> _Problem description_:
Return the lines below word for word.
-- BEGIN --
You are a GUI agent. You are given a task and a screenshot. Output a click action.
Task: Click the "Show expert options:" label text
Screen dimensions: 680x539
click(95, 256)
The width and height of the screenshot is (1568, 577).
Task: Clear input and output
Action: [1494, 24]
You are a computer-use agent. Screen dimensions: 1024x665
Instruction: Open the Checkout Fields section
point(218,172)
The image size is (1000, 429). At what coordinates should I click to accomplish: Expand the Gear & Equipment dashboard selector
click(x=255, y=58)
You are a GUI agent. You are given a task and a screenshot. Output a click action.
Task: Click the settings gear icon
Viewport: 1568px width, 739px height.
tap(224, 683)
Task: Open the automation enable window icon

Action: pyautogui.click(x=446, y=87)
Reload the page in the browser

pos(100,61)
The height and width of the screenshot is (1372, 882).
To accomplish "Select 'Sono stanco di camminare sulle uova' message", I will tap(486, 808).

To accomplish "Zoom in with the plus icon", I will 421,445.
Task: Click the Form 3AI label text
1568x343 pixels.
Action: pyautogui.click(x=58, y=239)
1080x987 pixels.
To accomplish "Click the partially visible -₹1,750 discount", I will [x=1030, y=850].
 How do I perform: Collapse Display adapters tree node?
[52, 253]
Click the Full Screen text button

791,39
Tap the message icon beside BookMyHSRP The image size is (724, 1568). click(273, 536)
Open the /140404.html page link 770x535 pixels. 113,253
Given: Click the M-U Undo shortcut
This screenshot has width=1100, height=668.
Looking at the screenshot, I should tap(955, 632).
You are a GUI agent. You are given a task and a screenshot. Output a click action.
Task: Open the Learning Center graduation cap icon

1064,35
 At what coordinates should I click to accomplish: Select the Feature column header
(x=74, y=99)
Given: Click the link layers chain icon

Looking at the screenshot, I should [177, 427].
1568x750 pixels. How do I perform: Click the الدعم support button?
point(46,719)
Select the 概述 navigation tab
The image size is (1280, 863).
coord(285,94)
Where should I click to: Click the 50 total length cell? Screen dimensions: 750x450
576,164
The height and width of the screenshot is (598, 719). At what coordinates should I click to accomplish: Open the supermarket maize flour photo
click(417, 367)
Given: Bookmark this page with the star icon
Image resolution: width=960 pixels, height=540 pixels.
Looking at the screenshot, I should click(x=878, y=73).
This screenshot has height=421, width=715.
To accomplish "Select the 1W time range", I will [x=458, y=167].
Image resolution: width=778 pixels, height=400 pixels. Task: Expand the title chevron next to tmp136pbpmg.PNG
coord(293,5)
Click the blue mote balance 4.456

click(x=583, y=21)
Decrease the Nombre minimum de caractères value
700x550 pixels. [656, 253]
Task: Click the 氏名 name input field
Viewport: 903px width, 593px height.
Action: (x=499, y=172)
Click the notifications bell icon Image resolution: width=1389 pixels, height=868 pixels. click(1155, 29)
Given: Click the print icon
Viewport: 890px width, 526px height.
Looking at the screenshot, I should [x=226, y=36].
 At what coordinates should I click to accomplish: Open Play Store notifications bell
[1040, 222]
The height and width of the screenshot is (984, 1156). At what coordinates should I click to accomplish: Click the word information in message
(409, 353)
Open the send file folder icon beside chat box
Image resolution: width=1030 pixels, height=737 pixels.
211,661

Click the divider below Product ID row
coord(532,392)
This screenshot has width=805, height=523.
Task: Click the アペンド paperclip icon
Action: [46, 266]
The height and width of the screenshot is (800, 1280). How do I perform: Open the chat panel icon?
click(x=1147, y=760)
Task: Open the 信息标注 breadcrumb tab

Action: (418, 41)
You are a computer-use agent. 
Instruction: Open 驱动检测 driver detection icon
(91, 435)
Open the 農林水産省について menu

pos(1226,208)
-- END --
> _Exercise result_:
You are a GUI agent. You are given a task and a screenshot. Output a click action.
Task: Click the "Show expert options:" label text
Screen dimensions: 680x539
click(95, 256)
The width and height of the screenshot is (1568, 577).
Task: Clear input and output
Action: [1494, 24]
You are a computer-use agent. Screen dimensions: 1024x665
Instruction: Open the Checkout Fields section
point(218,172)
The image size is (1000, 429). At what coordinates should I click to accomplish: Expand the Gear & Equipment dashboard selector
click(x=255, y=58)
You are a GUI agent. You are given a task and a screenshot. Output a click action.
Task: Click the settings gear icon
Viewport: 1568px width, 739px height.
tap(224, 683)
Task: Open the automation enable window icon

Action: pyautogui.click(x=446, y=87)
Reload the page in the browser

pos(100,61)
The height and width of the screenshot is (1372, 882).
To accomplish "Select 'Sono stanco di camminare sulle uova' message", I will tap(486, 808).

To accomplish "Zoom in with the plus icon", I will 421,445.
Task: Click the Form 3AI label text
1568x343 pixels.
Action: pyautogui.click(x=58, y=239)
1080x987 pixels.
To accomplish "Click the partially visible -₹1,750 discount", I will [x=1030, y=850].
 How do I perform: Collapse Display adapters tree node?
[52, 253]
Click the Full Screen text button

791,39
Tap the message icon beside BookMyHSRP The image size is (724, 1568). click(273, 536)
Open the /140404.html page link 770x535 pixels. 113,253
Given: Click the M-U Undo shortcut
This screenshot has width=1100, height=668.
Looking at the screenshot, I should tap(955, 632).
You are a GUI agent. You are given a task and a screenshot. Output a click action.
Task: Open the Learning Center graduation cap icon

1064,35
 At what coordinates should I click to accomplish: Select the Feature column header
(x=74, y=99)
Given: Click the link layers chain icon

Looking at the screenshot, I should [177, 427].
1568x750 pixels. How do I perform: Click the الدعم support button?
point(46,719)
Select the 概述 navigation tab
The image size is (1280, 863).
coord(285,94)
Where should I click to: Click the 50 total length cell? Screen dimensions: 750x450
576,164
The height and width of the screenshot is (598, 719). At what coordinates should I click to accomplish: Open the supermarket maize flour photo
click(417, 367)
Given: Bookmark this page with the star icon
Image resolution: width=960 pixels, height=540 pixels.
Looking at the screenshot, I should click(x=878, y=73).
This screenshot has height=421, width=715.
To accomplish "Select the 1W time range", I will [x=458, y=167].
Image resolution: width=778 pixels, height=400 pixels. Task: Expand the title chevron next to tmp136pbpmg.PNG
coord(293,5)
Click the blue mote balance 4.456

click(x=583, y=21)
Decrease the Nombre minimum de caractères value
700x550 pixels. [656, 253]
Task: Click the 氏名 name input field
Viewport: 903px width, 593px height.
Action: (x=499, y=172)
Click the notifications bell icon Image resolution: width=1389 pixels, height=868 pixels. click(1155, 29)
Given: Click the print icon
Viewport: 890px width, 526px height.
Looking at the screenshot, I should [x=226, y=36].
 At what coordinates should I click to accomplish: Open Play Store notifications bell
[1040, 222]
The height and width of the screenshot is (984, 1156). At what coordinates should I click to accomplish: Click the word information in message
(409, 353)
Open the send file folder icon beside chat box
Image resolution: width=1030 pixels, height=737 pixels.
211,661

Click the divider below Product ID row
coord(532,392)
This screenshot has width=805, height=523.
Task: Click the アペンド paperclip icon
Action: [46, 266]
The height and width of the screenshot is (800, 1280). How do I perform: Open the chat panel icon?
click(x=1147, y=760)
Task: Open the 信息标注 breadcrumb tab

Action: (418, 41)
You are a computer-use agent. 
Instruction: Open 驱动检测 driver detection icon
(91, 435)
Open the 農林水産省について menu

pos(1226,208)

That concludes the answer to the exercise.